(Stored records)
******

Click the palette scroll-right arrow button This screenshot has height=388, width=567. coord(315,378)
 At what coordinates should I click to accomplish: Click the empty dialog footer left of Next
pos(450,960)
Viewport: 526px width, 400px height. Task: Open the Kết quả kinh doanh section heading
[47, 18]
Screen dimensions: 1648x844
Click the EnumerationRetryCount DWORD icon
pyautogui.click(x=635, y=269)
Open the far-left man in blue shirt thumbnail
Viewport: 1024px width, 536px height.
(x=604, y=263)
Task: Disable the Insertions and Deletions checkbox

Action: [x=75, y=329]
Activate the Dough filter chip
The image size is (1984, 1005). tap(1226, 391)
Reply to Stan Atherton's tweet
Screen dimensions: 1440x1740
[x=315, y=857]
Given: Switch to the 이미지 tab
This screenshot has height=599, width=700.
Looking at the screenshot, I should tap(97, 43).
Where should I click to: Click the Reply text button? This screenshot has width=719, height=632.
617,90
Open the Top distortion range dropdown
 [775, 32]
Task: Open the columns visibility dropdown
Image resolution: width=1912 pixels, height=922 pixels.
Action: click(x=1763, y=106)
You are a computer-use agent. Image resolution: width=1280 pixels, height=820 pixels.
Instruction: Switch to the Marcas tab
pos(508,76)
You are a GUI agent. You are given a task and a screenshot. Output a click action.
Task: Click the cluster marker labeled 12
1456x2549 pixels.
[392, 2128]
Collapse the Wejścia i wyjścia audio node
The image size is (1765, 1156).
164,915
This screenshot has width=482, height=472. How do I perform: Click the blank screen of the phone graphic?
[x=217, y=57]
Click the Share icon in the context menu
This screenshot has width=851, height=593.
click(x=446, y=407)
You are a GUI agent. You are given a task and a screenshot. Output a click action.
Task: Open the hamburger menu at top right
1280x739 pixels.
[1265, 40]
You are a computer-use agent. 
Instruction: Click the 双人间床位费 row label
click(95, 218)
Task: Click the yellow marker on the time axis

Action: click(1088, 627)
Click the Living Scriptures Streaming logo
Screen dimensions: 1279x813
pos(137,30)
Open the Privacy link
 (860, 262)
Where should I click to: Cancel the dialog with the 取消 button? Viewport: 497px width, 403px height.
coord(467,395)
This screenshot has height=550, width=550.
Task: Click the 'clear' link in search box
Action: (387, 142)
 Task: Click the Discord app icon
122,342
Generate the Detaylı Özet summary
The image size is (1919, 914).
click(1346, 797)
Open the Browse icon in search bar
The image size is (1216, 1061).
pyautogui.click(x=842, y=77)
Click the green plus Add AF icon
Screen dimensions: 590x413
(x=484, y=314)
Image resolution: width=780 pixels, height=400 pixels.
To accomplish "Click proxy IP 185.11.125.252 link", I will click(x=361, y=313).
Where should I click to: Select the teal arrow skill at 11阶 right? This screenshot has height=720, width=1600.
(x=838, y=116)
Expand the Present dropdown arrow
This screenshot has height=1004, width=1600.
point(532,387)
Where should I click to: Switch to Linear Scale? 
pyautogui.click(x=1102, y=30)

******

Directions for this task
All of the entries are to be transcribed exactly.

Exercise response
Click the palette scroll-right arrow button This screenshot has height=388, width=567. coord(315,378)
 At what coordinates should I click to accomplish: Click the empty dialog footer left of Next
pos(450,960)
Viewport: 526px width, 400px height. Task: Open the Kết quả kinh doanh section heading
[47, 18]
Screen dimensions: 1648x844
Click the EnumerationRetryCount DWORD icon
pyautogui.click(x=635, y=269)
Open the far-left man in blue shirt thumbnail
Viewport: 1024px width, 536px height.
(x=604, y=263)
Task: Disable the Insertions and Deletions checkbox

Action: [x=75, y=329]
Activate the Dough filter chip
The image size is (1984, 1005). tap(1226, 391)
Reply to Stan Atherton's tweet
Screen dimensions: 1440x1740
[x=315, y=857]
Given: Switch to the 이미지 tab
This screenshot has height=599, width=700.
Looking at the screenshot, I should tap(97, 43).
Where should I click to: Click the Reply text button? This screenshot has width=719, height=632.
617,90
Open the Top distortion range dropdown
 [775, 32]
Task: Open the columns visibility dropdown
Image resolution: width=1912 pixels, height=922 pixels.
Action: click(x=1763, y=106)
You are a computer-use agent. Image resolution: width=1280 pixels, height=820 pixels.
Instruction: Switch to the Marcas tab
pos(508,76)
You are a GUI agent. You are given a task and a screenshot. Output a click action.
Task: Click the cluster marker labeled 12
1456x2549 pixels.
[392, 2128]
Collapse the Wejścia i wyjścia audio node
The image size is (1765, 1156).
164,915
This screenshot has width=482, height=472. How do I perform: Click the blank screen of the phone graphic?
[x=217, y=57]
Click the Share icon in the context menu
This screenshot has width=851, height=593.
click(x=446, y=407)
You are a GUI agent. You are given a task and a screenshot. Output a click action.
Task: Open the hamburger menu at top right
1280x739 pixels.
[1265, 40]
You are a computer-use agent. 
Instruction: Click the 双人间床位费 row label
click(95, 218)
Task: Click the yellow marker on the time axis

Action: click(1088, 627)
Click the Living Scriptures Streaming logo
Screen dimensions: 1279x813
pos(137,30)
Open the Privacy link
 (860, 262)
Where should I click to: Cancel the dialog with the 取消 button? Viewport: 497px width, 403px height.
coord(467,395)
This screenshot has height=550, width=550.
Task: Click the 'clear' link in search box
Action: (387, 142)
 Task: Click the Discord app icon
122,342
Generate the Detaylı Özet summary
The image size is (1919, 914).
click(1346, 797)
Open the Browse icon in search bar
The image size is (1216, 1061).
pyautogui.click(x=842, y=77)
Click the green plus Add AF icon
Screen dimensions: 590x413
(x=484, y=314)
Image resolution: width=780 pixels, height=400 pixels.
To accomplish "Click proxy IP 185.11.125.252 link", I will click(x=361, y=313).
Where should I click to: Select the teal arrow skill at 11阶 right? This screenshot has height=720, width=1600.
(x=838, y=116)
Expand the Present dropdown arrow
This screenshot has height=1004, width=1600.
point(532,387)
Where should I click to: Switch to Linear Scale? 
pyautogui.click(x=1102, y=30)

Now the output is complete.